* _Problem_: Among the entries below, how many lines include "will"? Give the number alone.

* _Given records_:
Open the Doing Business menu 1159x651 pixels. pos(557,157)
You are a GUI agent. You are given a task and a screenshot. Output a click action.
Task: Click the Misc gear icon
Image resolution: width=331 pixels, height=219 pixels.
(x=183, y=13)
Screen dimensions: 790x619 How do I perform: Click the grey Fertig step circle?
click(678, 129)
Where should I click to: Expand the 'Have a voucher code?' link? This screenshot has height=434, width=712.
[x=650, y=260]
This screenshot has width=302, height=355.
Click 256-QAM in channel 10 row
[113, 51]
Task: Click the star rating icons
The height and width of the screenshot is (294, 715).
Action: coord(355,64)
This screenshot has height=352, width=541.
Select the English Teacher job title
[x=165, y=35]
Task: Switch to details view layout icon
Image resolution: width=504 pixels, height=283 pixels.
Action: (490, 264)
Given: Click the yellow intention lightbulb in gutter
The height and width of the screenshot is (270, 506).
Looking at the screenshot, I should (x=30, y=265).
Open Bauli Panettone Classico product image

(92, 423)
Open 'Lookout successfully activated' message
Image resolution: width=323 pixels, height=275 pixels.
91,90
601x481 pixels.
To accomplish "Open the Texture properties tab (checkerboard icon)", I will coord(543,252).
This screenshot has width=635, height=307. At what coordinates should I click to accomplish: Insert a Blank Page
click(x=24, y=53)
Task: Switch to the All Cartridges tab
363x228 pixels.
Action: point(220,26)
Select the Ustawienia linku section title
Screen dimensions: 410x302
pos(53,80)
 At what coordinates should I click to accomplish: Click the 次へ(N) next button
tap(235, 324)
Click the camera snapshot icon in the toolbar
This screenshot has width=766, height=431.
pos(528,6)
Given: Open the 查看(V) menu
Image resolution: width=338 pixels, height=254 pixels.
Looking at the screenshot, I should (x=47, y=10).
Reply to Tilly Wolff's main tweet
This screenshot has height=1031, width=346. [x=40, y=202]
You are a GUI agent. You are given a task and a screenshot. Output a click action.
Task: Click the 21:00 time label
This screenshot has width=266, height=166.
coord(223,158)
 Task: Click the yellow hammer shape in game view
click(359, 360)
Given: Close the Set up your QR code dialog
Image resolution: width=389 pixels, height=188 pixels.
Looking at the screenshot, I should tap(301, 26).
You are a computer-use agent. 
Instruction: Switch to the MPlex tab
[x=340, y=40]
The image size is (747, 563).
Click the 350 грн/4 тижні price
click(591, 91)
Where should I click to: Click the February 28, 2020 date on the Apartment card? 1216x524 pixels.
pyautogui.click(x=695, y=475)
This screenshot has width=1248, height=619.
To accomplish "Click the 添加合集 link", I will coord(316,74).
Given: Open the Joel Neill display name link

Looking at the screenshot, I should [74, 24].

* _Output for this exercise_: 2